**Activity**
Extract the research objectives text below in full, word for word.

Our Research Objectives

We explore the principles of biology by harnessing the power of physics, mathematics, chemistry and computer science.

For the individual research interests of the 16 faculty groups in the Laufer Center, click here.  In addition, we have two areas of core collaborative research.

 

Molecular Computations of Large Protein Actions

Coutsias, Green, Rizzo, Wang, Kozakov, MacCarthy, Schatz, Seeliger, Skiena, Simmerling and Dill develop theory, models and simulations to understand mechanisms of biological molecules and cells.  A key challenge in computational biology is to comprehend large actions and large proteins.  Progress is currently limited by physical forcefields, solvent models, and by conformational searching and sampling.  In core activities, we are improving the physical, mathematical and chemical bases of models, to enable a deeper understanding of protein folding, ligand binding, protein-protein interactions, and large mechanistic actions of large biomolecules.

 

Principles of Cellular Evolution

Balazsi, Levy, Rest, Futcher, MacCarthy, Wang, Schatz, Studier and Dill aim to understand the dynamical processes of cellular evolution, through experiments and theory.  The evolution of cells is important for how life emerged and continues to change, as well as for combating maladies of evolution, such as cancer and drug-resistant organisms.  Our goals are to understand how genomes evolve, how the variations among cells are propagated, the nature of a cell's fitness and robustness, and how these properties are encoded in biochemical and regulatory networks.

**Record excerpts**
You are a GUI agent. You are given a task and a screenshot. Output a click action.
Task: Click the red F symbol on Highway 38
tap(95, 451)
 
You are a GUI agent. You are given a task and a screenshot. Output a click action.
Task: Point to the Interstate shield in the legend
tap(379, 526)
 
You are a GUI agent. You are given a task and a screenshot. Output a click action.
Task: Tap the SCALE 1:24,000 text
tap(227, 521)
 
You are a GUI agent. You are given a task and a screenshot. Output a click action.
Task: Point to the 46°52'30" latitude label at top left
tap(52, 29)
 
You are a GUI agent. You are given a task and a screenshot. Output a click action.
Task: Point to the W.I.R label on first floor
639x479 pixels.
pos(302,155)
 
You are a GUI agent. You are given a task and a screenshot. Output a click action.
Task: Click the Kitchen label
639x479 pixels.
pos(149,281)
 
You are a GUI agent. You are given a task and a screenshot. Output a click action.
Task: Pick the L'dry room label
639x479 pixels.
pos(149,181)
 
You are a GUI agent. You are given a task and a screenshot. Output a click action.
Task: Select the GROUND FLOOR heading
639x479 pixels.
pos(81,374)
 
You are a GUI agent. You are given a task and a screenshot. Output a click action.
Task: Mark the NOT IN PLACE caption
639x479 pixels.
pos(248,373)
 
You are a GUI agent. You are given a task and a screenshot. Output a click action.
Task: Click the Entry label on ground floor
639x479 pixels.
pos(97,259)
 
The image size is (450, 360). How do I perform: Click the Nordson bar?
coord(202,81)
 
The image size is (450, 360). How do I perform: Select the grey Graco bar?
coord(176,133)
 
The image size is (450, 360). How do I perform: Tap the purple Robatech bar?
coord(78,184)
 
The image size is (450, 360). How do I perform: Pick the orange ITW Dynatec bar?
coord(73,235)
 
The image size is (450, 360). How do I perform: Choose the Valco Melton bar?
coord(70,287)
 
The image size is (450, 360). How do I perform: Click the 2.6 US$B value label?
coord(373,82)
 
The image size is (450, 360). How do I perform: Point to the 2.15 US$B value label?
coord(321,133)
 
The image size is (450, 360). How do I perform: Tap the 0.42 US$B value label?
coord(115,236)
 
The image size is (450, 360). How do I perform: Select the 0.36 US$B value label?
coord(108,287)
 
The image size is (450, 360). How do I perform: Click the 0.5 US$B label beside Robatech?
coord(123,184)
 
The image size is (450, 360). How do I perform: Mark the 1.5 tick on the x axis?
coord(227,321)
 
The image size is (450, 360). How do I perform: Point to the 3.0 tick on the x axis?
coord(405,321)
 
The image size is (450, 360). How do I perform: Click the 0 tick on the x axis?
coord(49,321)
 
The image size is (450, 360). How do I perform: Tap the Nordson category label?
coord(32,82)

==

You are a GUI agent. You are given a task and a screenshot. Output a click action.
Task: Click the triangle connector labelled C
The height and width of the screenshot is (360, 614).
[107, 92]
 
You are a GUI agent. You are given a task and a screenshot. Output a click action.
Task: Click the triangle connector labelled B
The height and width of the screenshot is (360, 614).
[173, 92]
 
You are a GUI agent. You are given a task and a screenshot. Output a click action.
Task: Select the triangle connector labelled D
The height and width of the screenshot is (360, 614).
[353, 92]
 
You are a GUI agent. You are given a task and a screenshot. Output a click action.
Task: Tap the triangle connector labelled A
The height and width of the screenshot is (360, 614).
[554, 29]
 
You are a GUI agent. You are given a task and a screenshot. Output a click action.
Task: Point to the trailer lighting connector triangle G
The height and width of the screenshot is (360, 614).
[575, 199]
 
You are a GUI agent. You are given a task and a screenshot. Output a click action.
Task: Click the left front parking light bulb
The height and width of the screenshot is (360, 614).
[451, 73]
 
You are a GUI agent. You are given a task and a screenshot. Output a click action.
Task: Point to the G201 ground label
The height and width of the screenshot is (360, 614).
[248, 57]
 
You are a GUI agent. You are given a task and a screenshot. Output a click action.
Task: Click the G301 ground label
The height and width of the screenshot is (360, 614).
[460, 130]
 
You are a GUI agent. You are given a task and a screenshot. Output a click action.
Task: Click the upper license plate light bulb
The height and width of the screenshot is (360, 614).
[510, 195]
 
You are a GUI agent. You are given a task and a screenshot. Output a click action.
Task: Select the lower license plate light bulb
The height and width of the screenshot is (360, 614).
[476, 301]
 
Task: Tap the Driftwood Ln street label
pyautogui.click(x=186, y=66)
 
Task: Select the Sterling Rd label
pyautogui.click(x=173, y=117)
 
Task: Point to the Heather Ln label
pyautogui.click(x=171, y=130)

**Task answer**
Our Research Objectives

We explore the principles of biology by harnessing the power of physics, mathematics, chemistry and computer science.

For the individual research interests of the 16 faculty groups in the Laufer Center, click here.  In addition, we have two areas of core collaborative research.

 

Molecular Computations of Large Protein Actions

Coutsias, Green, Rizzo, Wang, Kozakov, MacCarthy, Schatz, Seeliger, Skiena, Simmerling and Dill develop theory, models and simulations to understand mechanisms of biological molecules and cells.  A key challenge in computational biology is to comprehend large actions and large proteins.  Progress is currently limited by physical forcefields, solvent models, and by conformational searching and sampling.  In core activities, we are improving the physical, mathematical and chemical bases of models, to enable a deeper understanding of protein folding, ligand binding, protein-protein interactions, and large mechanistic actions of large biomolecules.

 

Principles of Cellular Evolution

Balazsi, Levy, Rest, Futcher, MacCarthy, Wang, Schatz, Studier and Dill aim to understand the dynamical processes of cellular evolution, through experiments and theory.  The evolution of cells is important for how life emerged and continues to change, as well as for combating maladies of evolution, such as cancer and drug-resistant organisms.  Our goals are to understand how genomes evolve, how the variations among cells are propagated, the nature of a cell's fitness and robustness, and how these properties are encoded in biochemical and regulatory networks.